Hacker News new | ask | show | jobs
by kr7 3404 days ago
That page has a warning at the top:

> IMPORTANT: Useful feedback revealed that some of these measures are seriously flawed. A major update is on the way.

Looking over the results, some of the numbers are off.

On Intel CPUs, FP multiplication is faster than integer division. Might not be true on ARM CPUs which generally have slower FPUs.

On Skylake, for example, 32-bit unsigned integer division has a 26 cycle latency with a throughput of 1 instruction / 6 cycles, while 32/64-bit floating point multiplication has a 4 cycle latency with a throughput of 2 instructions / cycle.

Source: http://agner.org/optimize/instruction_tables.pdf

1 comments

The crucial point, however, is that while FP multiplication is faster than integer division, converting between a floating point and an integer is very slow: cvtsi2ss and cvtss2si have a latency of 6 cycles each. This adds a latency of 12 cycles for each of these multiplications.

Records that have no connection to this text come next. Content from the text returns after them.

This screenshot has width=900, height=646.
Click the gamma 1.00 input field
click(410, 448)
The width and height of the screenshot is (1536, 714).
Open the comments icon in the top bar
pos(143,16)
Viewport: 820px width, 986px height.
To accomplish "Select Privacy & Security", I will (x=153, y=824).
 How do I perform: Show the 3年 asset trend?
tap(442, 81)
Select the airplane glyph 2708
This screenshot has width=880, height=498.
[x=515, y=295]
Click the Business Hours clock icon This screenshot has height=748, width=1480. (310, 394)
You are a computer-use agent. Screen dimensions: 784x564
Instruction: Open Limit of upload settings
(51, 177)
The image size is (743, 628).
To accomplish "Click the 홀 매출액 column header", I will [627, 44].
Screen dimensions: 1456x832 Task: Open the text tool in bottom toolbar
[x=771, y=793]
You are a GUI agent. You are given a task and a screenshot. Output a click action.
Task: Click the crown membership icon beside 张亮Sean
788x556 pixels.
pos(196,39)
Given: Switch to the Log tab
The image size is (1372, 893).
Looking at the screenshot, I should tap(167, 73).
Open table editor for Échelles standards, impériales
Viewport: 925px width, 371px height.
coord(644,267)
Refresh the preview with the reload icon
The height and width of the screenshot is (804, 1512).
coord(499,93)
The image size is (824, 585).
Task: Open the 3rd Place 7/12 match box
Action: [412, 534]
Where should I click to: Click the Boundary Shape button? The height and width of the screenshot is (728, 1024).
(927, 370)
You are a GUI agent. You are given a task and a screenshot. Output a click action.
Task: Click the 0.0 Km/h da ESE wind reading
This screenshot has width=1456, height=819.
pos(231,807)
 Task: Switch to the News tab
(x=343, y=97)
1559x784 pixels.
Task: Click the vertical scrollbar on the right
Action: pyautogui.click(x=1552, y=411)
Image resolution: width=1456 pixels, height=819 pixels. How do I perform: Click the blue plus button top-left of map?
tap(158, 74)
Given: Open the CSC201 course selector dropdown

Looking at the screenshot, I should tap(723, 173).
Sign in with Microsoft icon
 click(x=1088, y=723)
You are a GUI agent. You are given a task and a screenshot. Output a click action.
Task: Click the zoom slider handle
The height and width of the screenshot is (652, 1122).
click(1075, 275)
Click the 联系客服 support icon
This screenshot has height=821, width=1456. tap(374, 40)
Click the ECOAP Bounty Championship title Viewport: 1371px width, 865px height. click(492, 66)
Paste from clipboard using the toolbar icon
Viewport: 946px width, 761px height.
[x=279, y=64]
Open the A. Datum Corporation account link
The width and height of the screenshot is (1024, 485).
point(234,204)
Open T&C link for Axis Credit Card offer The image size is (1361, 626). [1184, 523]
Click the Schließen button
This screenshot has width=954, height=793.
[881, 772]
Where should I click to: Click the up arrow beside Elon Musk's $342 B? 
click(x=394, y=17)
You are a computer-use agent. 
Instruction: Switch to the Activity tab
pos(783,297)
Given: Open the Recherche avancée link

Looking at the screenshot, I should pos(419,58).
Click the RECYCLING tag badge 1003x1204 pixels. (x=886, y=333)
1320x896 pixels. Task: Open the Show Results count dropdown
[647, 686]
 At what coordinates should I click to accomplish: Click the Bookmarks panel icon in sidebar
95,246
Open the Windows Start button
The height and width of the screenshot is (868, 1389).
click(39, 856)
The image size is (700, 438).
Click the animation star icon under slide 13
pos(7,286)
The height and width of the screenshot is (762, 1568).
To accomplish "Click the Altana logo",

For divisions by a constant value that don't easily decompose into shifts you can fall back to multiplication by a magic constant which is the integer reciprocal. (This is also something compilers do and is what's being explained in the article.)

Multiplying by the integer reciprocal only works if the dividend is an integer multiple of the divisor.

What's being explained in the article is multiplying by a fraction the value of which is close to the rational reciprocal of the divisor, and where the denominator of the fraction is an integer power of two (so dividing by the denominator can be done with a shift).

The fraction in this case is (2938661835 + 2^32) / 2^37.